━━ EXERCISE INPUTS ━━

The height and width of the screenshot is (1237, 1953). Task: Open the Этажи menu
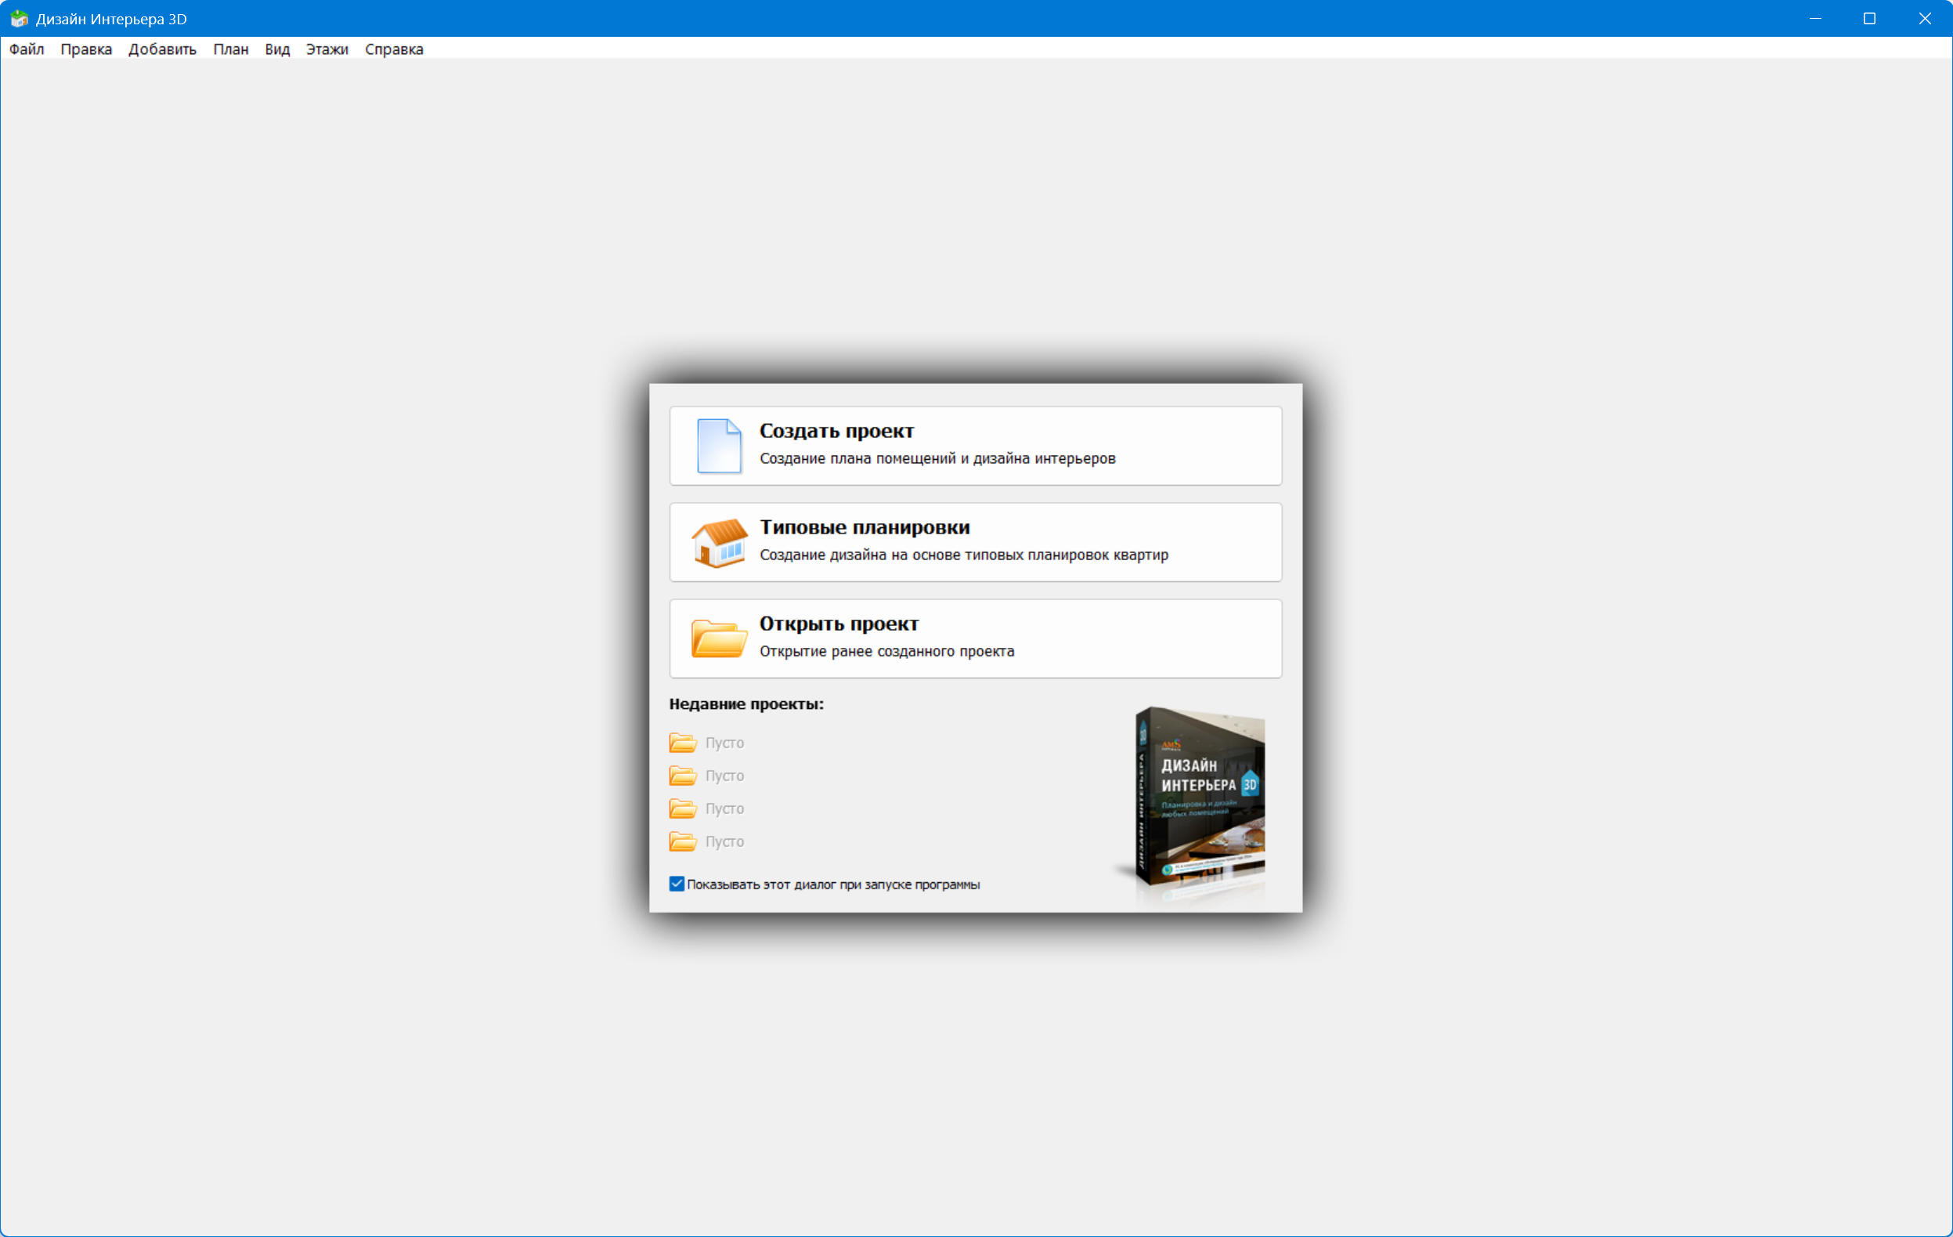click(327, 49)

━━━
━━ EXERCISE INPUTS ━━

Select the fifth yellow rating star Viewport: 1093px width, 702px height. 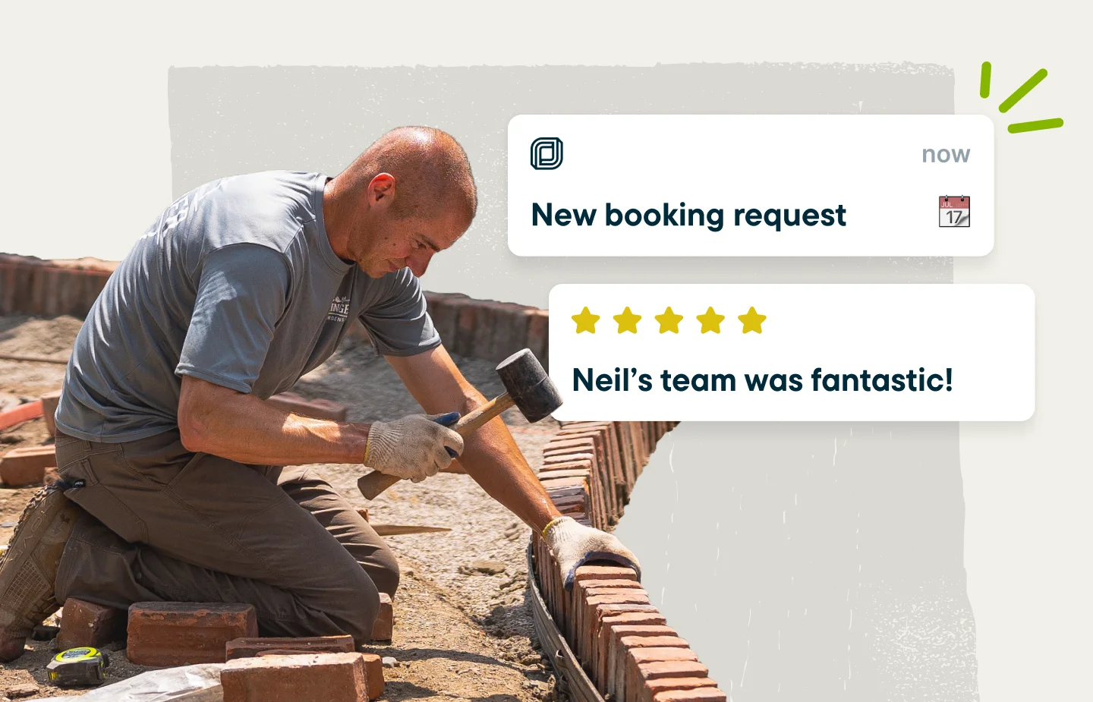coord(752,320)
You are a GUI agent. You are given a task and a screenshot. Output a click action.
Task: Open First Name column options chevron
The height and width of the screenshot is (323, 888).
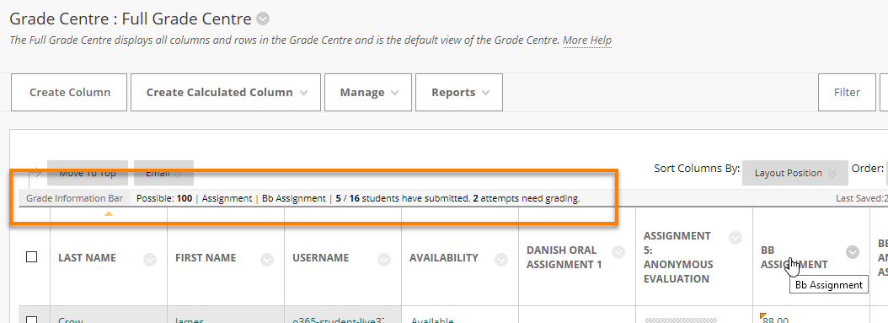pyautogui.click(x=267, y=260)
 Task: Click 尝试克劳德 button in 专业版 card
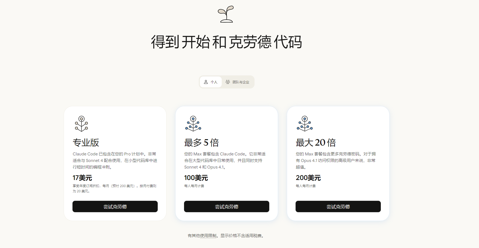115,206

━━━

- GOAL: Please copy the records word for word, from the line containing "The height and width of the screenshot is (1237, 1953)." through the line containing "click(327, 49)", with both of those lines included. Leave the pictures out of your answer.

- RESULT OF THIS EXERCISE:
The height and width of the screenshot is (1237, 1953). Task: Open the Этажи menu
click(327, 49)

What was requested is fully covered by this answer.